I've got the following exercise to solve:

-
One sends the $d=p^3 \in \mathbb{Z}_{2038074743}$. You catch up $d=1933360524$. Calculate p now.
-

With $k:=2038074743$ I have by Euclid $1=679358248*3-k$ so as far as I know $c^{679358248}=p$ in $\mathbb{Z}_k$

I calculated this a couple of times now. I get p=709704058 but $p^3 \text{ MOD } k$ is not d.

Where is my fault?

Regards
• Sep 28th 2013, 05:51 PM
SlipEternal
Re: Decrypt a catched number
Here is your answer: p^3 congruent to 1933360524 mod 2038074743 - Wolfram|Alpha

Work backwards to figure out where you went wrong?
• Sep 29th 2013, 02:21 AM
huberscher
Re: Decrypt a catched number
I don't find a mistake in my calculation except the end result. Working backwards here is not possible as far as I know.
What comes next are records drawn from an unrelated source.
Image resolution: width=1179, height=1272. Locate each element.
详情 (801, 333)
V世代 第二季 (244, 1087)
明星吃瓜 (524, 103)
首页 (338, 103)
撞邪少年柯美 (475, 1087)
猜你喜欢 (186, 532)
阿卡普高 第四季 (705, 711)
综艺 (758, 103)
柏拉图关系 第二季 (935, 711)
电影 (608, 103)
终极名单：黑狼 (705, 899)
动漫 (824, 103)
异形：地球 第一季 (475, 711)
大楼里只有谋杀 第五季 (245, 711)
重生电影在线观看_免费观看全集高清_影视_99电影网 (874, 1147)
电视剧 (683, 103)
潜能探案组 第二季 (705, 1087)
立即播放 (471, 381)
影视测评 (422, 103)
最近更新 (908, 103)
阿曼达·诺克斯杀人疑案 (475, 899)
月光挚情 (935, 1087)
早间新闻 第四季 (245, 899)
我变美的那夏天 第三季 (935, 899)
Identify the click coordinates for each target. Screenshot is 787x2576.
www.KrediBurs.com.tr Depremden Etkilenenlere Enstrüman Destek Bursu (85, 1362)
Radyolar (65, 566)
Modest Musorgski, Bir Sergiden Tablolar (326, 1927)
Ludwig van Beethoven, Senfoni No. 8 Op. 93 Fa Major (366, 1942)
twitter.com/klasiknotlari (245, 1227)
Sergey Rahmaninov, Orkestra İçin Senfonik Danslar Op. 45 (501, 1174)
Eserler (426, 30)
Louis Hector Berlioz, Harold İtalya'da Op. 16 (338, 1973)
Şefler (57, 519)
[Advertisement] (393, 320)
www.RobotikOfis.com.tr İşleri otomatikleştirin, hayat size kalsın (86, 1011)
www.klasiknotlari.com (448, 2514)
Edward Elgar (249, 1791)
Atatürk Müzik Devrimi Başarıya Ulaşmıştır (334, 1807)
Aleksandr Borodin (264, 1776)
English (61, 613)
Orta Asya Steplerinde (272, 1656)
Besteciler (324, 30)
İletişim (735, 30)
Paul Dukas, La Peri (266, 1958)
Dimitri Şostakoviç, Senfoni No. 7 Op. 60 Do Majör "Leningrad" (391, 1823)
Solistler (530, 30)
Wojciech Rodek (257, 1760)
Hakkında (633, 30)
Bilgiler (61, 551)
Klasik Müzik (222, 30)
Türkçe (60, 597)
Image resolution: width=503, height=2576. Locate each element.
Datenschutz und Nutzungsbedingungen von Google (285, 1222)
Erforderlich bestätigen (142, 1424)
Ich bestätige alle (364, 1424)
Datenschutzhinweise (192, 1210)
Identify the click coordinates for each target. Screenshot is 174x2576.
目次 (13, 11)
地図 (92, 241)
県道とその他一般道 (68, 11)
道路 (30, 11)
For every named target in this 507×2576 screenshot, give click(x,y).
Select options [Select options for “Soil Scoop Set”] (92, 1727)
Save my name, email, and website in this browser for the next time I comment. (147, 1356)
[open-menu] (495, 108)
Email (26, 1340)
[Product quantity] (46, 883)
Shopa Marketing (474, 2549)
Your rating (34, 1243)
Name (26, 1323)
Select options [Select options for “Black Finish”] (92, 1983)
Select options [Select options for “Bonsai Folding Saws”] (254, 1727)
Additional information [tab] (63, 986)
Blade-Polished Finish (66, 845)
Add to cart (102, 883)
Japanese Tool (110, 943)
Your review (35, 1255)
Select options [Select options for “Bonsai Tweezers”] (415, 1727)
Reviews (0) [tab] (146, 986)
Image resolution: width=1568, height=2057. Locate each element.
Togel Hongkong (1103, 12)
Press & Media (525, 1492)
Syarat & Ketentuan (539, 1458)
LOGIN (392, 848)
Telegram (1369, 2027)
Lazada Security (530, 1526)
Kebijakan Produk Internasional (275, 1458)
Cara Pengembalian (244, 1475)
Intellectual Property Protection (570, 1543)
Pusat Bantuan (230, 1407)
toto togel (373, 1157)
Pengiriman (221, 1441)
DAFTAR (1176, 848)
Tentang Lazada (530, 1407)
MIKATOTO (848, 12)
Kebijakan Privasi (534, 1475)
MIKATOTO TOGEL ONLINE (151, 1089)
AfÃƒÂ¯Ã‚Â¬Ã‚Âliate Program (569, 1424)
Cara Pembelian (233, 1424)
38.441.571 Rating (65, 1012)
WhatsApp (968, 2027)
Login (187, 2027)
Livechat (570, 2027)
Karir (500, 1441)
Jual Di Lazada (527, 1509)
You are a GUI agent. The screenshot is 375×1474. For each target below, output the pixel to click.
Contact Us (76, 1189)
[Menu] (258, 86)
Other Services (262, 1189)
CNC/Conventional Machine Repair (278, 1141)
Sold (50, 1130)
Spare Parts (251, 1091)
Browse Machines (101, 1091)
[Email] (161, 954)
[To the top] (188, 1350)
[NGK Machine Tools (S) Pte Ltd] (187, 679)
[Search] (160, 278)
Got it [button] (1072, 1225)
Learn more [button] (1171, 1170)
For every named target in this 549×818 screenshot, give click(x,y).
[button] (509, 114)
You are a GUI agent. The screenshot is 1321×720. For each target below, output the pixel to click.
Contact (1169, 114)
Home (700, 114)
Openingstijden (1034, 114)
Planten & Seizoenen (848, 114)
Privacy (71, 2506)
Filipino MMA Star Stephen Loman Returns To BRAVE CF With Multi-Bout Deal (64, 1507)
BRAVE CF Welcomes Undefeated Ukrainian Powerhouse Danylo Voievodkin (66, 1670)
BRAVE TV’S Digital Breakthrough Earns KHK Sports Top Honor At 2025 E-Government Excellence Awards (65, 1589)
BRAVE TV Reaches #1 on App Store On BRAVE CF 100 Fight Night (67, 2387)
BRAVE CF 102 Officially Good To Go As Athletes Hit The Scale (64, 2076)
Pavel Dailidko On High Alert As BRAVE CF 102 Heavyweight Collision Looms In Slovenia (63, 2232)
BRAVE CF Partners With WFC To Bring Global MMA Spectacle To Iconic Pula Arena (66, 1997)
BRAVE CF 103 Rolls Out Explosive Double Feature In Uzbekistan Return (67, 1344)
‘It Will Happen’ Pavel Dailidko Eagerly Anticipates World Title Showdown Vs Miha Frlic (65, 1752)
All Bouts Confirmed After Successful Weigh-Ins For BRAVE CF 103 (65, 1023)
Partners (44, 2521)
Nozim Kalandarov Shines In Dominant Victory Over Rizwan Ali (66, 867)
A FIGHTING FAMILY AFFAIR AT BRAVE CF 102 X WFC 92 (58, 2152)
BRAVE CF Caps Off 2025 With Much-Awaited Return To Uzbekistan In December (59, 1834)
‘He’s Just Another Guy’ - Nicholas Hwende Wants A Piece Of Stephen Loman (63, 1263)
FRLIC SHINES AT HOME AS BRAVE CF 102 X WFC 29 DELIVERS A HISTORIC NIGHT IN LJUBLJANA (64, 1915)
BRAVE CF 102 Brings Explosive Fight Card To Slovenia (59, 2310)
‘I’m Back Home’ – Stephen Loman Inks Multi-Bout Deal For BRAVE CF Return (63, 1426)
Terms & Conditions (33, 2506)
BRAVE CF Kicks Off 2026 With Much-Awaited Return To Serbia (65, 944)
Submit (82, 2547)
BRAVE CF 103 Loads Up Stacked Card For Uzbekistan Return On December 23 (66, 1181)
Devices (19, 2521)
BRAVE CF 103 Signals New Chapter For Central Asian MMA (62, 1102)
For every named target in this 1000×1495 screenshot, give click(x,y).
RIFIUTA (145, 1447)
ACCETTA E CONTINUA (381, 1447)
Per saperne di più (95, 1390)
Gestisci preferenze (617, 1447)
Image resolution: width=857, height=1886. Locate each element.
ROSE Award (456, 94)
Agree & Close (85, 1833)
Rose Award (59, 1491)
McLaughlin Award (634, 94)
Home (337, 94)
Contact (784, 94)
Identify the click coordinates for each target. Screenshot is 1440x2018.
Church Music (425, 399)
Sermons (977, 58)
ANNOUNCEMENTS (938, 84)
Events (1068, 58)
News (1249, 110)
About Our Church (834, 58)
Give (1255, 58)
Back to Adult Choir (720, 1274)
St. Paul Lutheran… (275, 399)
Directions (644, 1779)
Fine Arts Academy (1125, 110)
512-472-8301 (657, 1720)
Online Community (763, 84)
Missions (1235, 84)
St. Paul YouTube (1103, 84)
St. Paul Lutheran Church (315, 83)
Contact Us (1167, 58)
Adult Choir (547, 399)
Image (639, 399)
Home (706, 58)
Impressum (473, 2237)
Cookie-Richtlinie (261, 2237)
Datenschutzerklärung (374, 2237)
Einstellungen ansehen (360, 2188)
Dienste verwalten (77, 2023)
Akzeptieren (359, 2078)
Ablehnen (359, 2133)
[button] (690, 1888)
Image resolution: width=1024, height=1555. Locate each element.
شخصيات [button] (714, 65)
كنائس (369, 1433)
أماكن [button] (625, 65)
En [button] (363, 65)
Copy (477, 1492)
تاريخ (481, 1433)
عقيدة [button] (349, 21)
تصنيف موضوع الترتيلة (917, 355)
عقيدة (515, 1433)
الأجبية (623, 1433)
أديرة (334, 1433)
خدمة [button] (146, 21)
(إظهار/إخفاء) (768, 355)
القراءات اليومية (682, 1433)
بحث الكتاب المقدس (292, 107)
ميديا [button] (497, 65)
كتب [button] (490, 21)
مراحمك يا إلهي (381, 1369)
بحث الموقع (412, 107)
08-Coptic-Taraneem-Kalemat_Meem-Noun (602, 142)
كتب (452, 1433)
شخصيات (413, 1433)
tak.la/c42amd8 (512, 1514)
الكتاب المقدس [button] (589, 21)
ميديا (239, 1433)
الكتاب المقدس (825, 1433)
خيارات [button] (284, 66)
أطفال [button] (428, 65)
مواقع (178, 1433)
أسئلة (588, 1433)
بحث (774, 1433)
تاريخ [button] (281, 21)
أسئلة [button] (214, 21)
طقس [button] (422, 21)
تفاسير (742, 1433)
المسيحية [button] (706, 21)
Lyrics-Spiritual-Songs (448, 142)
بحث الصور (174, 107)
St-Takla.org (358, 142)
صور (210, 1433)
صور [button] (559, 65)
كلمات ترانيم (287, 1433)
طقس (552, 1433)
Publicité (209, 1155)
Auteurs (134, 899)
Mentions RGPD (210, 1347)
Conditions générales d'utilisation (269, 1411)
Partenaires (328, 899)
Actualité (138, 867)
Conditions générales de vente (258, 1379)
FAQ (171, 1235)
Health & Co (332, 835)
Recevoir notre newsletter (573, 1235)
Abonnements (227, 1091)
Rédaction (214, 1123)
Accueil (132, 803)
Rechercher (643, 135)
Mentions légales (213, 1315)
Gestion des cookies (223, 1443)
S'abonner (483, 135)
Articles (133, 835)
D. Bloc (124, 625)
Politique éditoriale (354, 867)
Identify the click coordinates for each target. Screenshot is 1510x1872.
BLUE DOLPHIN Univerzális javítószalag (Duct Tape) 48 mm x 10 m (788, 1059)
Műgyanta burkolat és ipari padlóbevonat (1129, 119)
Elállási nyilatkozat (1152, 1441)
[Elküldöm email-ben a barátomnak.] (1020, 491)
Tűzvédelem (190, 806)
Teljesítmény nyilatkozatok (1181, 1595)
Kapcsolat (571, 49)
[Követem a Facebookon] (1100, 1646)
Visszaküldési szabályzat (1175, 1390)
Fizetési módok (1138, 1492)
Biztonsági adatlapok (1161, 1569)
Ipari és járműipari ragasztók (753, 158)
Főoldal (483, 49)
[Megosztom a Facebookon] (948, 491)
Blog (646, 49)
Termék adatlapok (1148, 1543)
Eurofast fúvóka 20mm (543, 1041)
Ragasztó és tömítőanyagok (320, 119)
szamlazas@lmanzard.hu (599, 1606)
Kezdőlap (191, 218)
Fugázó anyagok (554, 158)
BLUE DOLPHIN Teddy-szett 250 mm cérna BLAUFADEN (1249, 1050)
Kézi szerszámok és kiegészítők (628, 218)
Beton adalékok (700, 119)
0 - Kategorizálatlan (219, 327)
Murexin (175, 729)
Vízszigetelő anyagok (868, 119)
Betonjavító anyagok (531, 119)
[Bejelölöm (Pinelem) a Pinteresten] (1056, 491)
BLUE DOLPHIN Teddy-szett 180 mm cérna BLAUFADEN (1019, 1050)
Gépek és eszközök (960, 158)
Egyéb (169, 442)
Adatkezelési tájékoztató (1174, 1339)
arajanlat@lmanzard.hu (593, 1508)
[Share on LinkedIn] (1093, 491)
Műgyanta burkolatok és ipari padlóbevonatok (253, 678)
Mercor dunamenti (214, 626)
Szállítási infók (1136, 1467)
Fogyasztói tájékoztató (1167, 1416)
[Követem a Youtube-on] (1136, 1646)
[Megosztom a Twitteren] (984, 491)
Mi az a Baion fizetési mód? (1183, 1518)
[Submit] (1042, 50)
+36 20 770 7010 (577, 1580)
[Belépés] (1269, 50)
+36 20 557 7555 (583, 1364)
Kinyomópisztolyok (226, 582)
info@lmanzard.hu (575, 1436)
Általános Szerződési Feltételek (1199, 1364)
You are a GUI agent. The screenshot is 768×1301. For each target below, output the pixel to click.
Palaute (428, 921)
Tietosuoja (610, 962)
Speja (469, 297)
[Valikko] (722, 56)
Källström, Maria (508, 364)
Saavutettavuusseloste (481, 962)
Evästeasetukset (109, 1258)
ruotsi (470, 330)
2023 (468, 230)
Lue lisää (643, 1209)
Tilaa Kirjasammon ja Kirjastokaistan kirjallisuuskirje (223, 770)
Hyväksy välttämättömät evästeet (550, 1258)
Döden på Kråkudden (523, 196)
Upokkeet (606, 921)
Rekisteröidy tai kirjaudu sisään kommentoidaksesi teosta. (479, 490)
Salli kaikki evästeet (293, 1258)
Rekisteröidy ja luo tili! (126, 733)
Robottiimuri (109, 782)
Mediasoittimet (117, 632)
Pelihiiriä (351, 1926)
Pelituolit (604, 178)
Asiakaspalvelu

Does noone see where my mistake is?

1933360524^679358248 MOD n is not 113746 . Noone an idea?
• Sep 29th 2013, 05:50 AM
SlipEternal
Re: Decrypt a catched number
Ok, looking more closely at what you are doing, your mistake is in how you apply Euclid. Since 2038074743 is prime, $a^{2038074743} \cong a (\mbox{mod }2038074743)$ for any integer $a$. So, you have $d^{679358248} = p^{3\cdot 679358248} = p^{k+1} = p^k\cdot p \cong p\cdot p (\mbox{mod }2038074743)$. In other words, you are getting $p^2$, not $p$. To get $p$, try $k-2 = 3\cdot 679358247$. Now $d^{679358247} \cong p\cdot p^{-2} (\mbox{mod }2038074743) = p^{-1} (\mbox{mod }2038074743)$. So, $p^3\cdot p^{-1}\cdot p^{-1} = p$. This is obtained by $d\cdot d^{679358247} \cdot d^{679358247} = d^{2\cdot 679358247 + 1} = d^{1358716495}$. Sure enough, this gives the correct result.